Adding a hierarchical phrase browser (PHIND)

Next we'll add an interactive hierarchical phrase browsing classifier to this collection.

  1. Switch to the Design panel and choose the Browsing Classifiers item from the left-hand list.

  1. Choose Phind from the Select classifier to add: menu. Click <Add Classifier...>. A window pops asking for configuration options: leave the values at their preset defaults (this will base the phrase index on the full text) and click <OK>.

  1. Build the collection again, preview it, and try out the new option in the navigation bar. An interesting PHIND search term for this collection is "king".

Partitioning the full-text index based on metadata values

Next we partition the full-text index into four separate pieces. To do this we first define four subcollections obtained by "filtering" the documents according to a criterion based on their dc.Subject and Keywords metadata. Then an index is assigned to each subcollection. This will enable users to restrict a search to a subset of the documents.

  1. Switch to the Design panel, and click Partition Indexes. This feature is disabled because you are operating in Librarian mode (this is indicated in the title bar at the top of the window).

  1. Switch to Library Systems Specialist mode by going to Preferences... (on the File menu) and clicking <Mode>. Read about the other modes too.

  1. Return to the Partition Indexes section of the Design panel. Ensure that the Define Filters tab is selected (the default). Define a subcollection filter with name monarchs that matches against dc.Subject and Keywords, and type Monarchs as the regular expression to match with. Click <Add Filter>. This filter includes any file whose dc.Subject and Keywords metadata contains the word Monarchs.

  1. Define another filter, relatives, which matches dc.Subject and Keywords against the word Relatives. Define a third and fourth, citizens and others, which matches it against the words Citizens and Others respectively.

  1. Having defined the subcollections, we partition the index into corresponding parts.

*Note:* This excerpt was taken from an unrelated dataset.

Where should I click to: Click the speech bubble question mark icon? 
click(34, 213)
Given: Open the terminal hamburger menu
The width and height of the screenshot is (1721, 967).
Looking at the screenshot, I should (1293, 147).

Click the Assign Partitions tab. Select the first subcollection and give it the name citizens; click <Add Partition>. Repeat for the other three subcollections, naming their partitions monarchs, others and relatives.

    The order they appear in the Assigned Subcollection Partitions list os the order they will appear in the drop down menu on the search page. You can change the order by using the <Move Up> and <Move Down> buttons.

  1. Build and preview the collection.

  1. The search page includes a pulldown menu that allows you to select one of these partitions for searching. For example, try searching the relatives partition for mary and then search the monarchs partition for the same thing.

  1. To allow users to search the collection as a whole as well as each subcollection individually, return to the Partition Indexes section of the Design panel and select the Assign Partitions tab. Type all into the Partition Name: and select all four subcollections by checking their boxes. Click <Add Partition>.

  1. To ensure that the all index appears first in the list on the reader's web page, use the <Move Up> button to get it to the top of the list here in the Design panel. Then build and preview the collection.

  1. Search for a common term (like the) in all five index partitions, and check that the numbers of words (not documents) add up.

  1. Return to Librarian mode, using Preferences... (on the File menu).

Controlling the building process

Finally we look at how the building process can be controlled. Developing a new collection usually involves numerous cycles of building, previewing, adjusting some enrich and design features, and so on. While prototyping, it is best to temporarily reduce the number of documents in the collection. This can be accomplished through the maxdocs parameter to the building process.

  1. Switch to the Create panel and view the options that are displayed in the top portion of the screen. Select maxdocs and set its numeric counter to 3. Now build.

  1. Preview the newly rebuilt collection's Titles A-Z page. Previously this listed more than a dozen pages per letter of the alphabet, but now there are just three—the first three files encountered by the building process.

  1. Go back to the Create panel and turn off the maxdocs option. Rebuild the collection so that all the documents are included.